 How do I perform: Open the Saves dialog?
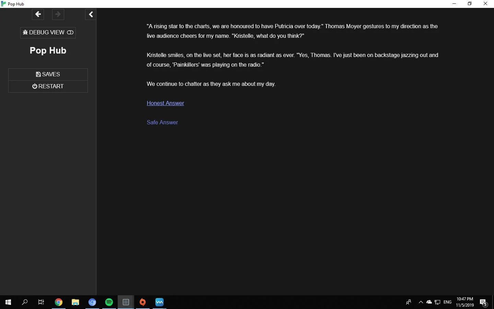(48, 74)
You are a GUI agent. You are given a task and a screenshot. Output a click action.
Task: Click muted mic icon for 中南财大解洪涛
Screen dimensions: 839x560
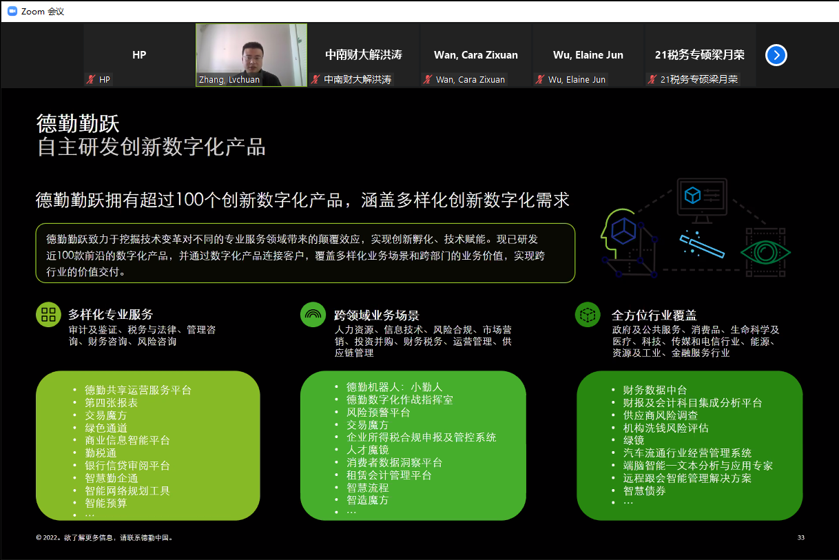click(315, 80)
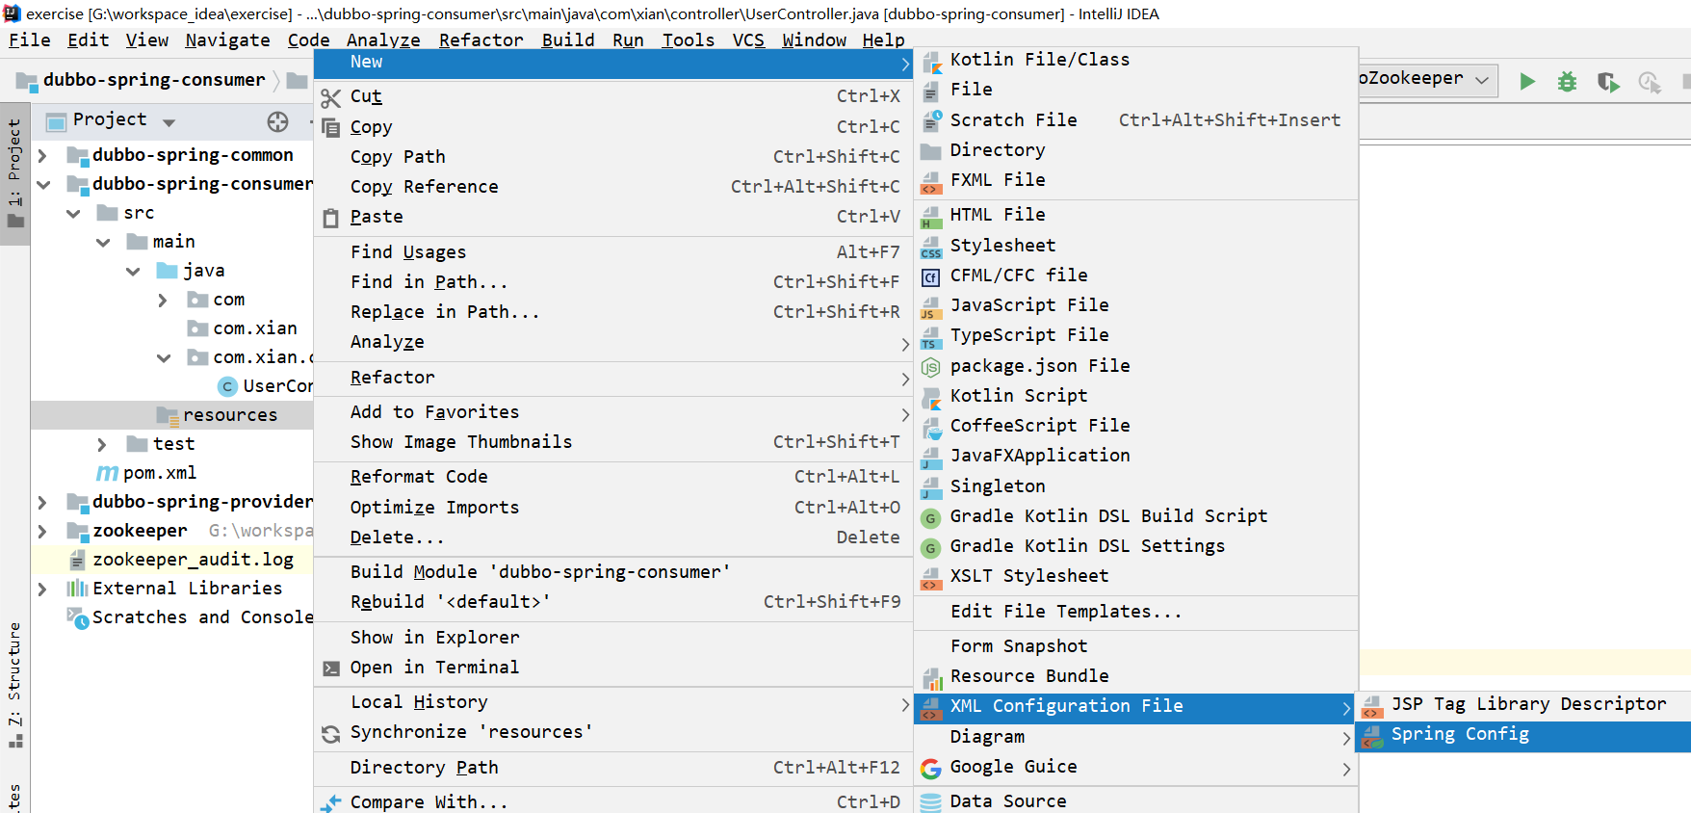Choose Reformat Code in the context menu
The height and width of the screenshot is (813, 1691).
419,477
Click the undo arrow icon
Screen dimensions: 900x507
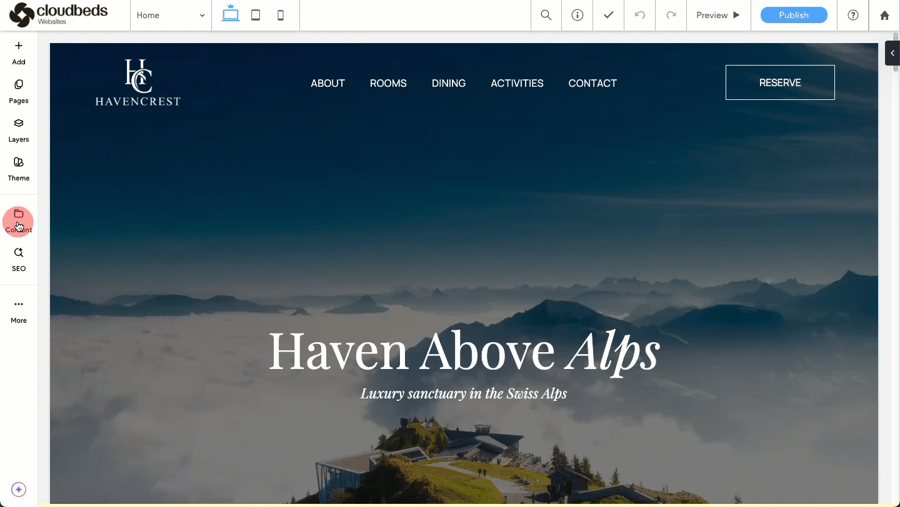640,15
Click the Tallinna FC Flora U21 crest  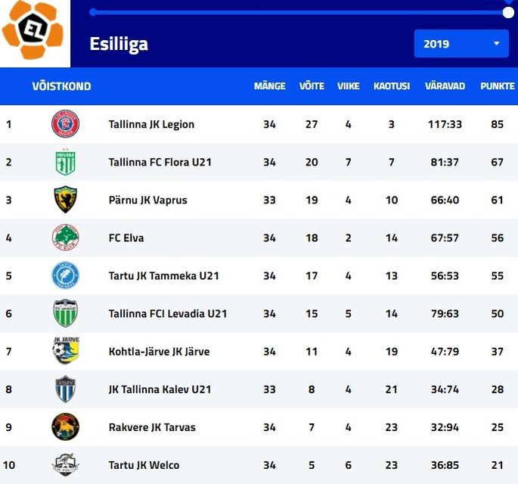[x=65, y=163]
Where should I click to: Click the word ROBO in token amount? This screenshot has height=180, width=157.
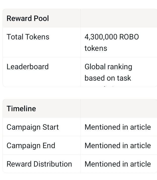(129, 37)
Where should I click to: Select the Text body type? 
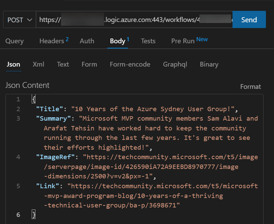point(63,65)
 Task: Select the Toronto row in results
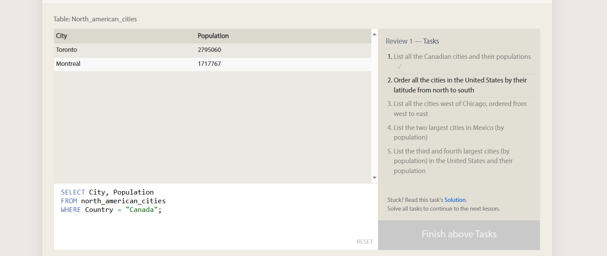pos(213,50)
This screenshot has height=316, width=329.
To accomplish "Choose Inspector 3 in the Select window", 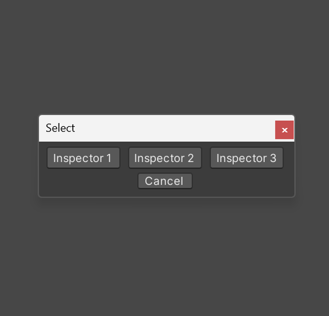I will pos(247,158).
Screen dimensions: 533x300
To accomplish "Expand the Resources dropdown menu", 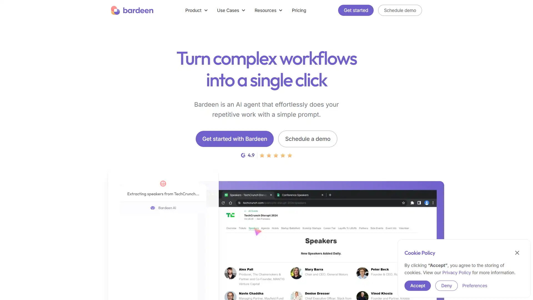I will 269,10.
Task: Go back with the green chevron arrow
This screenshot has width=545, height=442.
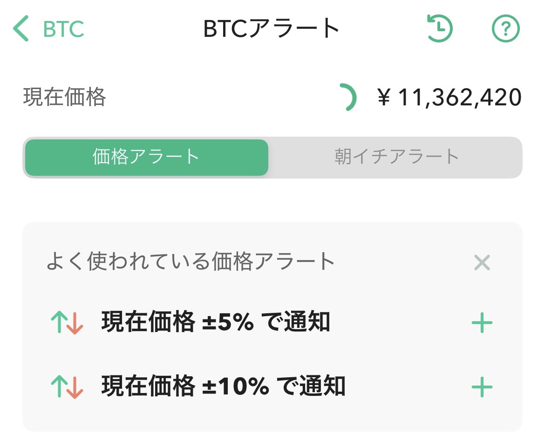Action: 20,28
--
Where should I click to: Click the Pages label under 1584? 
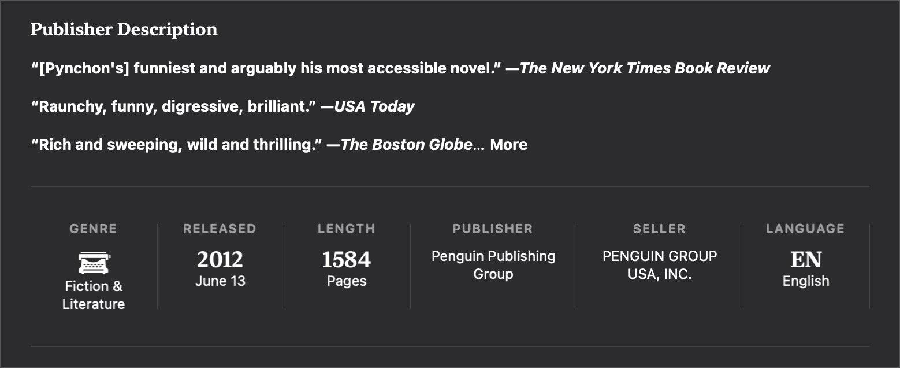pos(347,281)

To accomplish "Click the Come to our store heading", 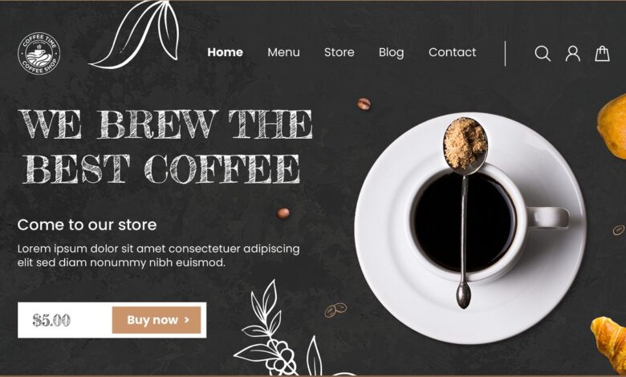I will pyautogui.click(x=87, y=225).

WORK ITEM —
Looking at the data above, show all lines where the word "arrow" occurs.

TASK ANSWER —
Click the undo arrow icon
Task: Go back with the green chevron arrow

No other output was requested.